_Required work_:
1 – Answer these from the passage on libertarians:
(a) What does the passage say to ask about to learn whether someone is a libertarian or a conservative?
(b) How had the woman earned the money her husband stole?
(c) What does the passage say libertarians have become, by shameful default?
2 – Reproduce the part of the passage on libertarians that begins at the words "Just ask about" and ends after "about Abraham Lincoln.".

_Page text_:
Just ask about either Amendment.
If what you get back is a spirited defense of the ideas of this country's Founding Fathers, what you've got is a libertarian. By shameful default, libertarians have become America's last and only reliable stewards of the Bill of Rights.
But if -- and this usually seems a bit more difficult to most people -- you'd like to know whether an individual is a libertarian or a conservative, ask about Abraham Lincoln.
Suppose a woman -- with plenty of personal faults herself, let that be stipulated -- desired to leave her husband: partly because he made a regular practice, in order to go out and get drunk, of stealing money she had earned herself by raising chickens or taking in laundry; and partly because he'd already demonstrated a proclivity for domestic violence the first time she'd complained about his stealing.
Now, when he stood in the doorway and beat her to a bloody pulp to keep her home, would we memorialize him as a hero? Or would we treat him like a dangerous lunatic who should be locked up, if for no other reason, then for trying to maintain the appearance of a relationship where there wasn't a relationship any more? What value, we would ask, does he find in continuing to possess her in an involuntary association, when her heart and mind had left him long ago?

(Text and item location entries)
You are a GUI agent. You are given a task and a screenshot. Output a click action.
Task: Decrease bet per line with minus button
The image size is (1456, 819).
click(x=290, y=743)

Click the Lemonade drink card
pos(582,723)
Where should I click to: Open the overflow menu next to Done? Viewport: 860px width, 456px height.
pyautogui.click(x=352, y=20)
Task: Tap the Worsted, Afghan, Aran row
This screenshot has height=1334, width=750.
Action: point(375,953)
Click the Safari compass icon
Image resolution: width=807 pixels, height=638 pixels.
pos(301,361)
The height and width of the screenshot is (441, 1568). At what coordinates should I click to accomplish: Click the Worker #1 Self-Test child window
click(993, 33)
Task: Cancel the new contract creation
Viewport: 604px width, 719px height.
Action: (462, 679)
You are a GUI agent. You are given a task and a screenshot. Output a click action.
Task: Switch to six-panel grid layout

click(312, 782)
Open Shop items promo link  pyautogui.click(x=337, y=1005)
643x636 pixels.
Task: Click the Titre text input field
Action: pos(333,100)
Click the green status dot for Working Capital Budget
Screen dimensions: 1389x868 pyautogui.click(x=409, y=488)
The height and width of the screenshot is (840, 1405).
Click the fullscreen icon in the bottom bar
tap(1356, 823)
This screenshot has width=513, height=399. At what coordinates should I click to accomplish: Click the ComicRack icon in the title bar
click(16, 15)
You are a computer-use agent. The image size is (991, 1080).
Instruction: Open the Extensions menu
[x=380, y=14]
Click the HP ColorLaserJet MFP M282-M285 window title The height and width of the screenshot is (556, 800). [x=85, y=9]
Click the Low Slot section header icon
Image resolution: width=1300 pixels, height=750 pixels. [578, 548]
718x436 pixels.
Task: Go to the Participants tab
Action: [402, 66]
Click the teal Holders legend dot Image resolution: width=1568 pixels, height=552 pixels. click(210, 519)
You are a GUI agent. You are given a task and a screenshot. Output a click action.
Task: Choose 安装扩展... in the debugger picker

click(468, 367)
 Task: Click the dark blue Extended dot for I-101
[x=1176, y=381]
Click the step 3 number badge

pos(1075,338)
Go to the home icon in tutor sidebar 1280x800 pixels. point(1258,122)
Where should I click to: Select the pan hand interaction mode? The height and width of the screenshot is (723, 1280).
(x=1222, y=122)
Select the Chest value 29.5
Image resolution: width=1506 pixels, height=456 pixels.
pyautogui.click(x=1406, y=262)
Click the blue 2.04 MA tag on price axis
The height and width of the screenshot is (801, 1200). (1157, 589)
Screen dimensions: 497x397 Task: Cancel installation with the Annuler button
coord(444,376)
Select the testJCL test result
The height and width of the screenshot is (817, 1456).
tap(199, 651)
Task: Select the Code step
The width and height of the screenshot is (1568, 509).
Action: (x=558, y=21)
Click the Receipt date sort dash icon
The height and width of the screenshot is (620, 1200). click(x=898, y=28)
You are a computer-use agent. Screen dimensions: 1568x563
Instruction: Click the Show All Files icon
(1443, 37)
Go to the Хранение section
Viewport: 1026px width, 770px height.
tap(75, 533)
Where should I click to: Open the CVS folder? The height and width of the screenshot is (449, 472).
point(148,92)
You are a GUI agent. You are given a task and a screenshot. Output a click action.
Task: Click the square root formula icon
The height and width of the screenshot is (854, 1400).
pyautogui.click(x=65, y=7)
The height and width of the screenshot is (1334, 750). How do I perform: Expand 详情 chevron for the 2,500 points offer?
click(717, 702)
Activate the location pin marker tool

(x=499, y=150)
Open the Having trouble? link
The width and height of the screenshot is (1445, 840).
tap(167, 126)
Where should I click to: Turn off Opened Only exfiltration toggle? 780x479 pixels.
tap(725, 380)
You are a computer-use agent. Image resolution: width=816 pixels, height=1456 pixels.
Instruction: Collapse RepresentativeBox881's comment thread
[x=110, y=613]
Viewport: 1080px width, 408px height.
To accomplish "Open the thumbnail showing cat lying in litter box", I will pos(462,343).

_Answers_:
1 –
(a) Abraham Lincoln.
(b) By raising chickens or taking in laundry.
(c) America's last and only reliable stewards of the Bill of Rights.

2 –
Just ask about either Amendment.
If what you get back is a spirited defense of the ideas of this country's Founding Fathers, what you've got is a libertarian. By shameful default, libertarians have become America's last and only reliable stewards of the Bill of Rights.
But if -- and this usually seems a bit more difficult to most people -- you'd like to know whether an individual is a libertarian or a conservative, ask about Abraham Lincoln.